And yes, Blockchain is amazing technology… but you’ll note that most of my concerns about security aren’t problems with encryption, but with people. Someone (probably the CIA) dealt the Iranian Nuclear program a major setback not by hacking their encryption, but by leaving USB sticks lying around and hacking the users that could get inside the layer of encryption.
Current encryption protocols aren’t the weak point. Upgrading from 128bit to Blockchain encryption is analogous to upgrading from a hollow steel door to a solid steel door; a definite improvement to security, but largely irrelevant when there are windows that people open to get fresh air.
That introduces Game Theory into it, which is a horrible thing. People who think that their candidate has already lost won’t bother voting, nor will those who think that their candidate has it in the bag.
People who think that their vote won’t change the outcome might change their votes to better match their conscience (which means “change their vote” attacks would be less suspicious).
…are you trying to make this hackable? All a Black Hat would need at that point is data on who is eligible to vote and who isn’t registered to vote (both of which are public information), and IP spoofing tech (and possibly MAC address spoofing), and they can “recruit” enough perennial non-voters that the election goes precisely how the Black Hat wants it to.
And even if they needed more forms of authetication to register, that will A) effectively disenfranchise voters the same way that Voter ID laws do, and B) be easily surmountable, given the numerous data breaches lately (credit score companies, facebook, etc)

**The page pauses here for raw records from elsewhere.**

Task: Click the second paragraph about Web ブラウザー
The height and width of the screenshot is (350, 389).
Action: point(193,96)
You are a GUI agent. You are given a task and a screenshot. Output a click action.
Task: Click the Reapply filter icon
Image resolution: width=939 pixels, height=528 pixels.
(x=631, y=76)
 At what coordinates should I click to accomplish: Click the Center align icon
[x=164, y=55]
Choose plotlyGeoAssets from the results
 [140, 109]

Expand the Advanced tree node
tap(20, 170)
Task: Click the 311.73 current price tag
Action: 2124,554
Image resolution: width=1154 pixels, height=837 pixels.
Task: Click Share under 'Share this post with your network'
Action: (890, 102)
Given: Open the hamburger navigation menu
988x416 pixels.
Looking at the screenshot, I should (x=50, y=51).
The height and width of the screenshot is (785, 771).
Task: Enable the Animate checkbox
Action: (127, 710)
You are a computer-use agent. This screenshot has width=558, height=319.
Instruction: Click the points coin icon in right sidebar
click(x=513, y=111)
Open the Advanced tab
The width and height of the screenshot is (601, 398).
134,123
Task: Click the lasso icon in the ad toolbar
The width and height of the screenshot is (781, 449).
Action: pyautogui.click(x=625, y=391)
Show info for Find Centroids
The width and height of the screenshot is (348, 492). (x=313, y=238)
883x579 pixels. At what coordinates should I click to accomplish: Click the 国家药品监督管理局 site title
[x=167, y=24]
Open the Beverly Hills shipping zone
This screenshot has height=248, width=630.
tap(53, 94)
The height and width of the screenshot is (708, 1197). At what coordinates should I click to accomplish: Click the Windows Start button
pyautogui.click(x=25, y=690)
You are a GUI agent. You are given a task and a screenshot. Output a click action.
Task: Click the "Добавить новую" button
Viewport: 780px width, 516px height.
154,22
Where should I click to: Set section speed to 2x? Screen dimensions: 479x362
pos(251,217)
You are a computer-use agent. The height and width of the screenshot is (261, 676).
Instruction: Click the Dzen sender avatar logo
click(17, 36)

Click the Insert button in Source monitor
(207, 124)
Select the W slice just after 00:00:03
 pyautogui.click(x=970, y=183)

I am literally one in 3.3M people who voted for the President in my state. The idea that I have a voice is way less important than ensuring that every voice heard is actually the will of the person that voice properly belongs to.
You claim that I can trust the system, but why should I?
Why not? How does this achieve that (given that such a change requires a constitutional amendment)
Again, how? Nothing I saw in the presentation even mentions gerrymandering, let alone deals with it.
Now you’re just making things up.
You’re aware that basically every candidate with a chance of winning rejects public funding, right? Anyone who has a chance of winning can get more money if they reject public money. The Washington Post puts the amount of free money candidates turned down at a little less than $300M. The only candidate for president in 2016 who took public money was Martin O’Malley, whom I was not even aware had run.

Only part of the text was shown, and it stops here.